Since December 2024, the Fed has maintained its benchmark federal funds rate in the 4.25%–4.50% range, a decision shaped by a delicate balancing act between its dual mandate of controlling inflation and supporting employment. Several key factors have contributed to this extended pause:

  1. Sticky Inflation and Tariff Concerns: Inflation has proven more persistent than anticipated, with consumer price index (CPI) readings rising from 2.3% in April 2025 to 2.7% in June, and the Fed’s preferred personal consumption expenditures (PCE) index climbing to 2.6%. President Donald Trump’s proposed tariffs have added uncertainty, with fears they could reignite inflationary pressures by increasing the cost of imported goods. Fed Chair Jerome Powell has emphasized a cautious approach, noting that businesses are increasingly passing tariff costs to consumers, potentially pushing inflation above the Fed’s 2% target.
  2. Resilient but Softening Labor Market: While the U.S. economy has avoided a recession and shown robust growth compared to other developed nations, recent labor market data has raised concerns. July 2025 saw only 73,000 jobs created, well below the 110,000 expected, with downward revisions to prior months signaling a slowdown. The unemployment rate, hovering around 4.2%, remains low, but the Fed is wary of further weakening that could tip the economy into a downturn.
  3. Policy Uncertainty Under Trump: The Fed has faced intense political pressure from President Trump, who has publicly demanded aggressive rate cuts, even lobbing insults at Powell. Trump’s nomination of Stephen Miran, an advocate for easing, to the Fed’s Board of Governors in August 2025 has further complicated the outlook, potentially tilting the Fed toward a more dovish stance. However, Powell has maintained the Fed’s independence, adopting a data-dependent approach to navigate tariff-related inflation risks and economic shifts.
  4. Economic Resilience: Despite inflationary pressures, the U.S. economy has remained strong, with solid corporate earnings and consumer spending. Powell has noted that growth has outpaced other developed economies, giving the Fed room to hold rates steady while monitoring incoming data.

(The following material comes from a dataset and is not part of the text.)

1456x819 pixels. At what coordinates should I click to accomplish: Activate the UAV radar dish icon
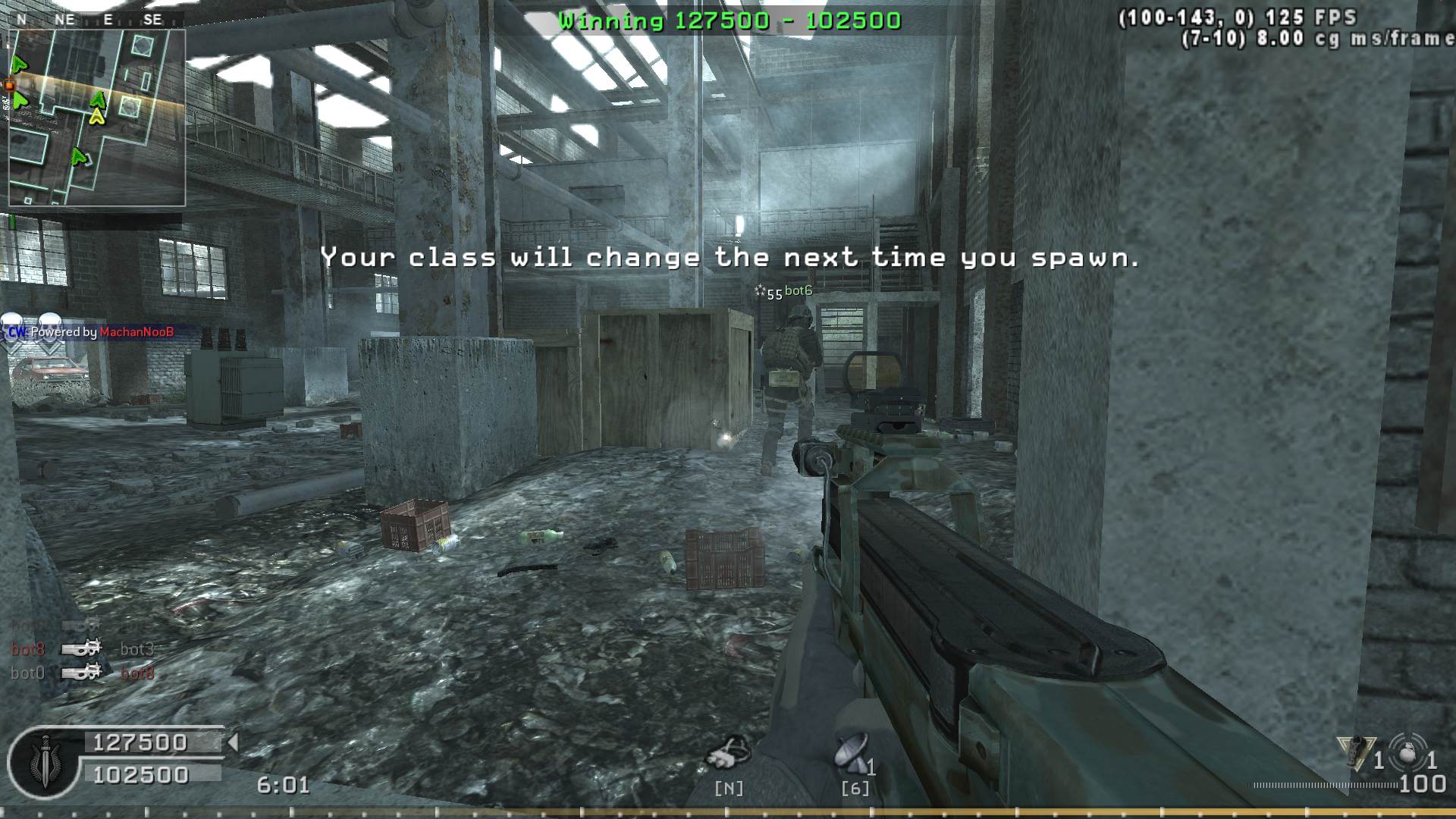tap(852, 752)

This resilience has allowed the Fed to delay cuts without triggering a recession, but recent signs of moderation have shifted the risk balance toward employment concerns.

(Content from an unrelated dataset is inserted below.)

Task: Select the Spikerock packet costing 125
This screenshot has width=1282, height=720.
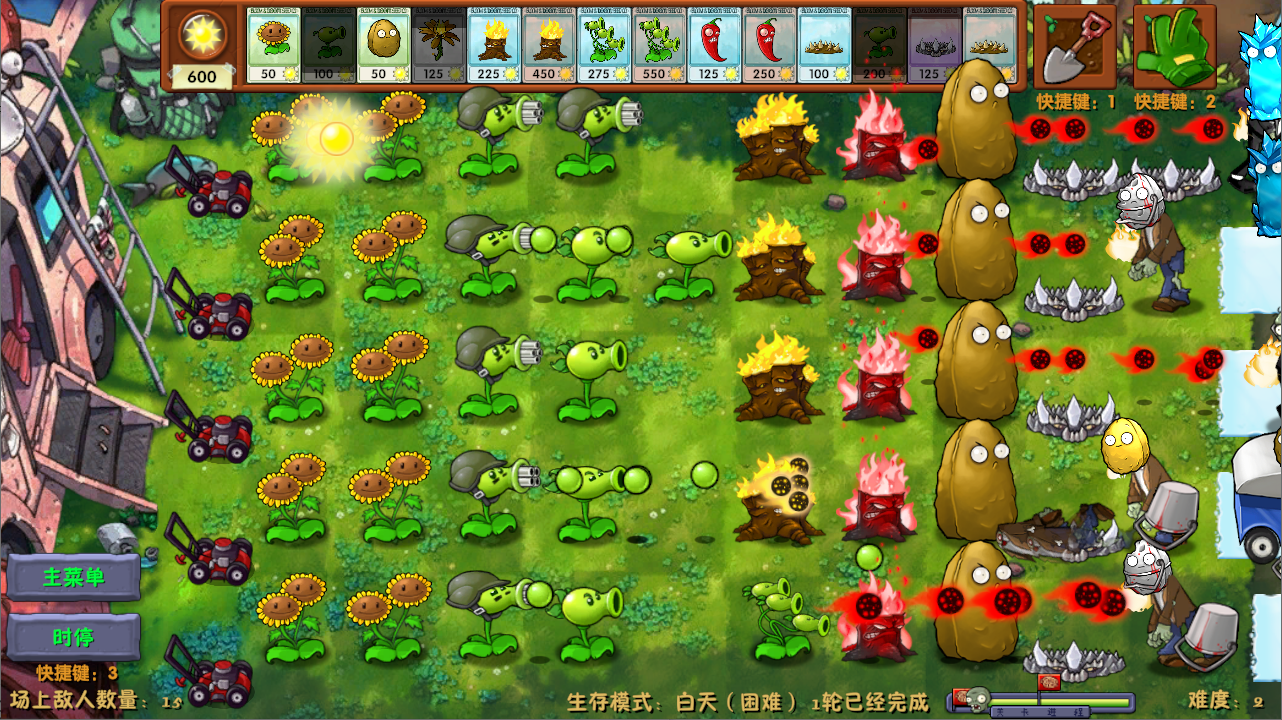Action: (933, 45)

Why a September Rate Cut Now?

As of August 2025, market expectations for a September rate cut have surged, with the CME FedWatch Tool indicating a 92%–94% probability of a 25-basis-point cut, bringing the federal funds rate to 4.00%–4.25%. Some, including Treasury Secretary Scott Bessent, have even floated the possibility of a bolder 50-basis-point cut, citing weak employment numbers. Several factors are driving this shift:

  • Weak Jobs Data: The disappointing July jobs report and revisions to earlier months have heightened concerns about labor market fragility, prompting calls for monetary easing to stimulate growth.
  • Moderating Inflation: While inflation remains above the 2% target, July’s CPI data showed moderate increases, easing fears of runaway price growth. Some Fed officials view tariff-related price hikes as temporary, reducing the urgency to keep rates high.
  • Dissent Within the Fed: At the July 2025 meeting, two Fed governors, including Michelle Bowman, dissented, favoring a rate cut, signaling growing internal support for easing. Powell’s remarks at the Jackson Hole Symposium on August 22, 2025, further hinted at a potential cut, noting a “shifting balance of risks” toward employment.
  • Market Expectations: Investors have priced in near-certainty for a September cut, with some anticipating one or two additional cuts by year-end, based on futures data.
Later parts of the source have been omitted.